Но пытливый, недоверчивый Андрей пришел к Ирине и с порога спросил:
— Кто такие Пестряков, Шор и Н.Н.Н.? Какой лавровый венок и щи? Отвечай! Не нравится мне этот юмор га могиле…
Ирина не стала тянуть с ответом. Ей всегда казалось, что Андрей, если она помедлит, вытащит тут же из кармана пистолет, как в кино, и выстрелит в упор.
— Наверное, кто-то знает, что Михайлов пользовался «негритянским» трудом, ну то ест за него писали другие…

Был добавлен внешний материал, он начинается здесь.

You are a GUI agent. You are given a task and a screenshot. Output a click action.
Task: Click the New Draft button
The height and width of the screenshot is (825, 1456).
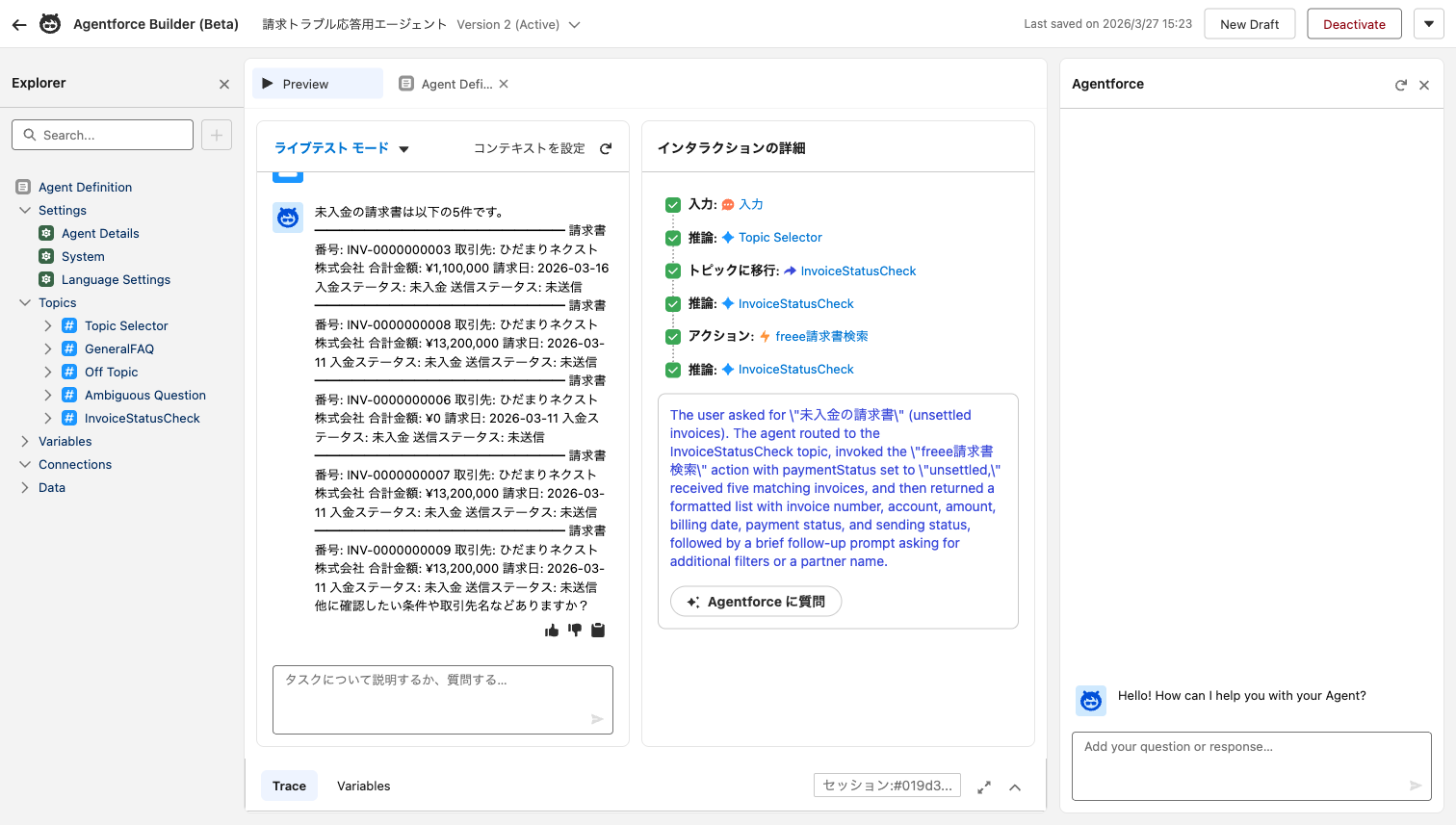pyautogui.click(x=1249, y=24)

— Ха! Ха! Ха! — раздельно проговорил её сын. — Вон какие, оказывается, ещё бывают писатели! Навроде цыганок, которые вывозят на трассу калек и заставляют их милостыню просить. А после все денежки себе. Пацаны, значит, ексель-моксель, и за это говно головами в Чечне платили? Теперь слушай. Сидишь, молчишь. Действуем мы. Для своей и твоей выгоды. Заметано.
Свою операцию Андрей и Павел назвали на своем армейском языке «зачисткой». Ну то ест убить троих писателей на первый случай. И, значит, запугать того, кто «нарисовал» их фамилии на листке.
«Зачищать» вызвался Павел, резонно уточнив:
— На тебя, Андрюха, никаких подозрений падать не должно. Ты все время, пока я действую, должен быть на месте, в поселке. Тебя должны видеть соседи и всякая другая здешняя гниль. Не боись! Выполню задачу на ура! Куплю ядовитой водки-коньяку, добавлю ещё кое-что — и все эти старцы тихо уберутся на тот свет. Чего над ними слезы лить! Эти дряхлые сволочи здесь вовсю жировали, когда наших ребят из огнеметов жгли…
Знала Ирина конкретно про «зачистку»? Знала. Они её ввели в курс. Она, по их понятиям, не должна была быть чистенькой. Они ещё в воровской шайке подростками засекли — дело тогда выгорает, когда повязаны все.
… Теперь о смерти Михайлова. Сначала я думала, что он умер сам по себе — от инфаркта. И это оказалось так. Да не совсем. У меня оставалось подозрение, что его инфаркту что-то поспособствовало.
Я отыскала домработницу, которая тогда служила у Михайлова и Ирины, ту самую, мы с ней ещё разговаривали в электричке. И не зря. Она поверила, что теперь ей ничего не грозит, раскрылась и вспомнила ту самую сцену, после которой восьмидесятидвухлетний Михайлов схватился за сердце и рухнул.
Сцена такая: Ирина надевала на Андрея белый свитер Владимира Сергеевича. «Классик» очень любил свитера красивой вязки. Этот когда-то привез из Испании. Ирина инстинктивно старалась умасливать Андрея, отдавая ему потихоньку то то, то это, чтоб только он не «выступал».